According to officials, the savings are mostly under centrally sponsored schemes and central sector schemes as the government has tightened the rules for the release of funds and linked them to either utilisation or return of the unspent funds released on or before March 2022.
The Centre has recently retrieved about Rs 40,000 crore lying with state treasuries for the last 2-3 years and these states were forced to release these funds to agencies implementing assorted centrally sponsored schemes. About Rs 20,000-30,000 crore pre-FY23 funds lying idle with various implementing agencies under central sector schemes were also channelised to the respective schemes. In effect, these are savings from the current financial year’s allocation for these schemes.
“Some savings are also expected from budgeted grants for urban local bodies as many have not undertaken the mandatory reforms for these grants. Savings are also likely from budgeted grants for the health sector as infrastructure creation is taking time,” another official said.

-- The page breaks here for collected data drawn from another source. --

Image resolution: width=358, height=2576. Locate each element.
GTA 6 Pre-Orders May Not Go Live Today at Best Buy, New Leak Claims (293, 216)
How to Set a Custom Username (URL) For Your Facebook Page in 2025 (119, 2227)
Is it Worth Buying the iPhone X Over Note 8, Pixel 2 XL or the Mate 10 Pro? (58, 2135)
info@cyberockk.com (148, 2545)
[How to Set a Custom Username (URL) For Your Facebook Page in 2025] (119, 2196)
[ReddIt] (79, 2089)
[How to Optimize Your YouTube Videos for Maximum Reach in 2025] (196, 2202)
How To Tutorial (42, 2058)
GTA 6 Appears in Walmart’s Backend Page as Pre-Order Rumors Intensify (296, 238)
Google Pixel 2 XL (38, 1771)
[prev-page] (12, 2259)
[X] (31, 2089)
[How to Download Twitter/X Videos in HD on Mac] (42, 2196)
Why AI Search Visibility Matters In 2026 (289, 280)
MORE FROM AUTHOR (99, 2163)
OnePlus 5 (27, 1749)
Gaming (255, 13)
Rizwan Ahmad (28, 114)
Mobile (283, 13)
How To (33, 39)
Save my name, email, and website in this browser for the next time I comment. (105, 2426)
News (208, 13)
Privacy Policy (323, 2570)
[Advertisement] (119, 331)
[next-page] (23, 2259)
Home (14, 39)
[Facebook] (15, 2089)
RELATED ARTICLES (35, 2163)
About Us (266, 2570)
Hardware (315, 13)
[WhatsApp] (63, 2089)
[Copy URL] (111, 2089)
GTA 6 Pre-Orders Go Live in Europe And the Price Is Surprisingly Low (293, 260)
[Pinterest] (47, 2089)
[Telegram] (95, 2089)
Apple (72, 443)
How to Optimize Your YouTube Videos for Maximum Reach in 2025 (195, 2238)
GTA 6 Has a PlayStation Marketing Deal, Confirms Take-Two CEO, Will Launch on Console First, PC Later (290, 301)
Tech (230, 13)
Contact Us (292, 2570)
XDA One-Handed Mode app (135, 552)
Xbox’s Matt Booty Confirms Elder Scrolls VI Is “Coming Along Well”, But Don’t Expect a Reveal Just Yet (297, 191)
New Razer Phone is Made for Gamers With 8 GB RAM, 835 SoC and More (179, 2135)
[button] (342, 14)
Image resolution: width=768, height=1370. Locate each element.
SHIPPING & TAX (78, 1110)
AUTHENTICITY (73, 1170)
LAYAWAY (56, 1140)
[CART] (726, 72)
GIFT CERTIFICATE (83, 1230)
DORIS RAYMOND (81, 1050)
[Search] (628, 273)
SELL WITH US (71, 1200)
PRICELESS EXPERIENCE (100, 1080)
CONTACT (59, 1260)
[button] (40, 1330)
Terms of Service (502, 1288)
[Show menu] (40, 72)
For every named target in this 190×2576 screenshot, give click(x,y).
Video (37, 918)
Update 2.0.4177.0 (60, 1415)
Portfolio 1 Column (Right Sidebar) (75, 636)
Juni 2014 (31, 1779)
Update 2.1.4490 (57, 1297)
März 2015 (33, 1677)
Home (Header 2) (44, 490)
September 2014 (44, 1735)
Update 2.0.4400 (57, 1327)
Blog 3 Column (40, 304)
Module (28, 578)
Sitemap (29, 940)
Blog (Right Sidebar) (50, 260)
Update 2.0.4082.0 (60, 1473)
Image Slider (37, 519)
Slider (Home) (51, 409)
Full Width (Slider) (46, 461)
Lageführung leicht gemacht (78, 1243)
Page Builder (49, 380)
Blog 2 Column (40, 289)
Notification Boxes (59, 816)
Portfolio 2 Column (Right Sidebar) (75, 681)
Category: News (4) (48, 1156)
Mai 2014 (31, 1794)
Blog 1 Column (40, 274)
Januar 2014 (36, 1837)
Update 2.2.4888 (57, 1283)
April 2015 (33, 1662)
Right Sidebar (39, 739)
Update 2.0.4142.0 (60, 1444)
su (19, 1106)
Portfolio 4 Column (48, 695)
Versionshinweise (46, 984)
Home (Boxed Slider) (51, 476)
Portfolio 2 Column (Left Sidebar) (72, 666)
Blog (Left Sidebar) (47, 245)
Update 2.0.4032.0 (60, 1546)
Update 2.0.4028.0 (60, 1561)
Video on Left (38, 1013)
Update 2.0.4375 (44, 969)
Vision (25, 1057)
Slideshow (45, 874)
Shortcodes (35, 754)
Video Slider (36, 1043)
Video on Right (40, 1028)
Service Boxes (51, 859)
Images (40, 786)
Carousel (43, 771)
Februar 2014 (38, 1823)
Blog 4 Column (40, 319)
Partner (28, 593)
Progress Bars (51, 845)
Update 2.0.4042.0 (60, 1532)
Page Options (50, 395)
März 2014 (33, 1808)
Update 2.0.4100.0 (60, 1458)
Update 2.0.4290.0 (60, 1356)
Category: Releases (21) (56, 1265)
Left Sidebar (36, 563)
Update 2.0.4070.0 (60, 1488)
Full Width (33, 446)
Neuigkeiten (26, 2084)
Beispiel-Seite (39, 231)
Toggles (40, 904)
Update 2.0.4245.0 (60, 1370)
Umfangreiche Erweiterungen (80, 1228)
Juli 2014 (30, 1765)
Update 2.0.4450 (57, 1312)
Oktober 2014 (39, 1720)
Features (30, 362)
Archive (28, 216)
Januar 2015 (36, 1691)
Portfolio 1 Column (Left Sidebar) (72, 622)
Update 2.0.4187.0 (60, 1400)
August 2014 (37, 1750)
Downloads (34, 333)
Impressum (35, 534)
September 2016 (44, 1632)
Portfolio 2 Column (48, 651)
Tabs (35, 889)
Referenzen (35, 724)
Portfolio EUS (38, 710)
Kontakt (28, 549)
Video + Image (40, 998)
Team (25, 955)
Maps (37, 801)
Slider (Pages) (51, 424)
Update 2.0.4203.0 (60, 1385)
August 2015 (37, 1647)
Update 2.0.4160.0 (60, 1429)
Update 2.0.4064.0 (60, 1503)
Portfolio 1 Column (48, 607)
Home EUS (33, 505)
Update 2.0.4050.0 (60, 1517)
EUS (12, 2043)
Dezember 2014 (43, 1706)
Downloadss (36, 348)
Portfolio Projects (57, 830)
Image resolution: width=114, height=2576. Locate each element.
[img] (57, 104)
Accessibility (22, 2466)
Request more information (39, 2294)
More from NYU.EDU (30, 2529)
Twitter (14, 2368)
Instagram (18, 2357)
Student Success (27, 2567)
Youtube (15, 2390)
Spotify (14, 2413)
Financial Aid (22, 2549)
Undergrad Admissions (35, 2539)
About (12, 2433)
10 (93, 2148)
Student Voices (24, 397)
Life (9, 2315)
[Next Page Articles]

The Centre has budgeted Rs 22,908 crore in grants for urban bodies in FY23 and Rs 13,192 crore for the health sector.
“Budget size will grow as extra tax revenues are expected even though non-tax revenues may see some shortfall,” the second official said.
The Centre may garner extra Rs 2.5 trillion in net tax revenues over the budget estimate (BE) of Rs 19.35 trillion, thanks to robust 25-30% on-year growth expected in direct taxes and goods and services taxes as against flattish growth factored in the BE for FY23.
However, non-tax revenues may see a shortfall of about Rs 50,000 crore in FY23 as the dividend receipts from the Reserve Bank of India may have been Rs 25,000-30,000 crore less than assumed in the Budget and some shortfall is seen in the disinvestment revenue receipts target of Rs 65,000 crore for the year.
Total expenditure contracted by 3% on year in August 2022 as revenue expenditure declined by 4% whereas capital expenditure displayed a marginal rise of 1% in the month, reflecting the tightening of spending under various schemes to avoid floating of funds with agencies.